• _Document section_
□ □ □ □ □ □ □

# Foxes



## coyote_buster (Mar 11, 2007)

I recently bought a cage trap to get ***** that are on the farm, the first day i put a pile of cat food in the back and something dug under the trap and got the food,
the next day i set the cat food on a pan and also threw a dead blackbird in there, the next morning i went out to check it and there was a hole dug under it as they tried that again, but the pan was in it but the food was eaten, and the trap was shut with nothing in the trap, i was telling my friend Zach about it and he said he had the same problem with a fox, dunno if this is true or not
should i be doing something different, i cant get a snap trap cause of our animals, can only use cage trap


----------



## M*F (Nov 3, 2006)

What I would do is get some canned cat food and wire it to the back of the cage, elevated a little bit. Just crack the lid or punch a few holes in it to get the smell out there.


----------



## smitty223 (Mar 31, 2006)

If you're after ****, try marshmellows or eggs. Sounds like you may need to do alittle adjusting on the trap if it's firing with no catch. An animal may be digging after the door closes.

Smitty


----------



## coyote_buster (Mar 11, 2007)

cant believe i didnt think of marshmallows cause a week ago kenny told me to use colored one cause they grab attention better
it would be cool to get a fox but ide rather call them in
thanks guys :beer:


----------



## coyote_buster (Mar 11, 2007)

id dont think its the trigger cause five minutes ago i wnet to put new bait into it and there was a cat caught in it hahaha


----------



## smitty223 (Mar 31, 2006)

They (cats) may be setting ontop of the cages & firing the traps.

Smitty


----------



## coyote_buster (Mar 11, 2007)

a got what i think is a possum, cant tell for sure cause i need to get the mud off it. but yeah, maybe when it was digging it pushed the rod that goes to the door, i think im gonna use a little giant trap now because that has the rod on the inside and they seem more solid than the one i have cause what i got bent the living beep out of the trigger and there is a rod that goes under it that it pulled up out and bent to beep
i come back on what it is


----------



## coyote_buster (Mar 11, 2007)

it was a ****


----------

□ □ □ □ □ □ □

• _Listed records_
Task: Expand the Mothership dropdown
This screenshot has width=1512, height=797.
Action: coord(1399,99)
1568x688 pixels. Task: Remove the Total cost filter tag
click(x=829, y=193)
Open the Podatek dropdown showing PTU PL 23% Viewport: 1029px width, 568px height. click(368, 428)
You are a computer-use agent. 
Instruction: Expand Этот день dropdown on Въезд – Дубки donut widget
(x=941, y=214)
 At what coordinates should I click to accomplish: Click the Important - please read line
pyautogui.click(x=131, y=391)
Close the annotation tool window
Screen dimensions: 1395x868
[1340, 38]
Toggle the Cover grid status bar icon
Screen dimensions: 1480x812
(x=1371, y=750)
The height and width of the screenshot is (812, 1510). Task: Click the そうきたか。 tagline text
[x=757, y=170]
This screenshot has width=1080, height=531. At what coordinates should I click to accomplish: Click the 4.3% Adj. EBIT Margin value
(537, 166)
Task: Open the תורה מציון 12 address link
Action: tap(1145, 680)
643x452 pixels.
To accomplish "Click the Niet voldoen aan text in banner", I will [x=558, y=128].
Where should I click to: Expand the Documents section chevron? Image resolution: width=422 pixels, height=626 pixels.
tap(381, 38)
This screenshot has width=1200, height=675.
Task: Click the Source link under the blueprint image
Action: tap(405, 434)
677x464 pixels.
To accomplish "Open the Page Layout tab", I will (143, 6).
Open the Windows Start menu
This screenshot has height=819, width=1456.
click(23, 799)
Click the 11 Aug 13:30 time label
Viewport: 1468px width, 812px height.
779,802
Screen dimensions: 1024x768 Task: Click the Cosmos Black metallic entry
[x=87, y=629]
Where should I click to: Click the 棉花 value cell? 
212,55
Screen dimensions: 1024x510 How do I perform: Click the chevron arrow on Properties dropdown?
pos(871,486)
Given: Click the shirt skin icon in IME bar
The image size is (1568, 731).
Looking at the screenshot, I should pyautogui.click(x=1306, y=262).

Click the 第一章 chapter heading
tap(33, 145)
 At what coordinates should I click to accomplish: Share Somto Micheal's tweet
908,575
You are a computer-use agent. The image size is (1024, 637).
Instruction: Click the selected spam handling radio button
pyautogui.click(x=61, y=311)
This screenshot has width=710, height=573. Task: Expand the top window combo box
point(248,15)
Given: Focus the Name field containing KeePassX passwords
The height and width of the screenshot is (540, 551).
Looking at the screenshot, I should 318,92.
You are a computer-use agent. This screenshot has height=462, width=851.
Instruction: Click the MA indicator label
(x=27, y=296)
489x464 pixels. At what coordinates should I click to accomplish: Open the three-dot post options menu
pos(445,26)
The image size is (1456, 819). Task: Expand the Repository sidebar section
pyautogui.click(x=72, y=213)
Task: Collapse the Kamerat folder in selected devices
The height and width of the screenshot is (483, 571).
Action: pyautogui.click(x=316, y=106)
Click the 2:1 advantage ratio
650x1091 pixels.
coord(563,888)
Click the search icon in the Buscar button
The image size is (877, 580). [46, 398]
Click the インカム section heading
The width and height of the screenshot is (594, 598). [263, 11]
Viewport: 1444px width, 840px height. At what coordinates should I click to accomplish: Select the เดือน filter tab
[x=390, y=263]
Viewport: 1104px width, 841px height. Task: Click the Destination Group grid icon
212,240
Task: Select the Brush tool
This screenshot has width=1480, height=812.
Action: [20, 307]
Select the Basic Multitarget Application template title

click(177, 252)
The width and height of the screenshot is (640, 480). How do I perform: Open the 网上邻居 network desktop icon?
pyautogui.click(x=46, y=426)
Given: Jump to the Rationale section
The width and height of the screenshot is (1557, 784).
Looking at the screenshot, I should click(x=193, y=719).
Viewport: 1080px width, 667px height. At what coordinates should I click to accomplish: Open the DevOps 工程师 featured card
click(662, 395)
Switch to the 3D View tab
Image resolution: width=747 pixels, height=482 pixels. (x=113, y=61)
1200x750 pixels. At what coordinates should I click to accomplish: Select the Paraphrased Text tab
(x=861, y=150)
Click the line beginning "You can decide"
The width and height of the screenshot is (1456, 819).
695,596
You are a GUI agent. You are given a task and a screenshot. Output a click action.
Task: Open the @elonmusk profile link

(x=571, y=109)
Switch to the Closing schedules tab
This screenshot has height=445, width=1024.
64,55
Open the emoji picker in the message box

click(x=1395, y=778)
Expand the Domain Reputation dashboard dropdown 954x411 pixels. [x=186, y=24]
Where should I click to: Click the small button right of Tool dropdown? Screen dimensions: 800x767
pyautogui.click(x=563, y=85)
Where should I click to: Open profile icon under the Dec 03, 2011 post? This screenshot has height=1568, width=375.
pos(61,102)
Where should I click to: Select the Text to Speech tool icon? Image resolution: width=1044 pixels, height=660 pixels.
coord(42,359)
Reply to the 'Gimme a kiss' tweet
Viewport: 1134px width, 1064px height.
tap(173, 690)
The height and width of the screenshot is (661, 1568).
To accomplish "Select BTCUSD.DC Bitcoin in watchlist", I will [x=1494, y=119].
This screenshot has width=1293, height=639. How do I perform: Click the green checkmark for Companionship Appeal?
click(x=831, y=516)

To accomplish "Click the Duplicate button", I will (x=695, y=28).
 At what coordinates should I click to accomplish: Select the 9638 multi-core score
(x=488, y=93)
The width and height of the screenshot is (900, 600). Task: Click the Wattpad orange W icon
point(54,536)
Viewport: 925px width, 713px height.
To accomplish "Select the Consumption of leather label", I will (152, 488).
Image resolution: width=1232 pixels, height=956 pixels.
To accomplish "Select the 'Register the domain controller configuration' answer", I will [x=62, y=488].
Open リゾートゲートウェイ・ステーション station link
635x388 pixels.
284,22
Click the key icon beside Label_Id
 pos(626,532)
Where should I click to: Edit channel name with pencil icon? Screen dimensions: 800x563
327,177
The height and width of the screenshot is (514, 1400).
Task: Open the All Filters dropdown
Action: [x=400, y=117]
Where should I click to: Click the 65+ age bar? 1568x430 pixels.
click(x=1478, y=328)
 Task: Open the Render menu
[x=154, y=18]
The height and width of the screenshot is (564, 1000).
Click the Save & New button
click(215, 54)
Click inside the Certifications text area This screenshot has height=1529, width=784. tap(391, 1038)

□ □ □ □ □ □ □

• _Exercise instructions_
1 - In the forum thread, what did coyote_buster find in the trap when going to put new bait into it?
2 - Turn the records into a JSON list of strings with one string per line, starting at the first line of the records and ending at the line that contains "will [x=558, y=128].". Leave out blank lines.

• _Final answers_
1 - A cat.

2 -
[
  "Task: Expand the Mothership dropdown",
  "This screenshot has width=1512, height=797.",
  "Action: coord(1399,99)",
  "1568x688 pixels. Task: Remove the Total cost filter tag",
  "click(x=829, y=193)",
  "Open the Podatek dropdown showing PTU PL 23% Viewport: 1029px width, 568px height. click(368, 428)",
  "You are a computer-use agent. ",
  "Instruction: Expand Этот день dropdown on Въезд – Дубки donut widget",
  "(x=941, y=214)",
  " At what coordinates should I click to accomplish: Click the Important - please read line",
  "pyautogui.click(x=131, y=391)",
  "Close the annotation tool window",
  "Screen dimensions: 1395x868",
  "[1340, 38]",
  "Toggle the Cover grid status bar icon",
  "Screen dimensions: 1480x812",
  "(x=1371, y=750)",
  "The height and width of the screenshot is (812, 1510). Task: Click the そうきたか。 tagline text",
  "[x=757, y=170]",
  "This screenshot has width=1080, height=531. At what coordinates should I click to accomplish: Click the 4.3% Adj. EBIT Margin value",
  "(537, 166)",
  "Task: Open the תורה מציון 12 address link",
  "Action: tap(1145, 680)",
  "643x452 pixels.",
  "To accomplish \"Click the Niet voldoen aan text in banner\", I will [x=558, y=128]."
]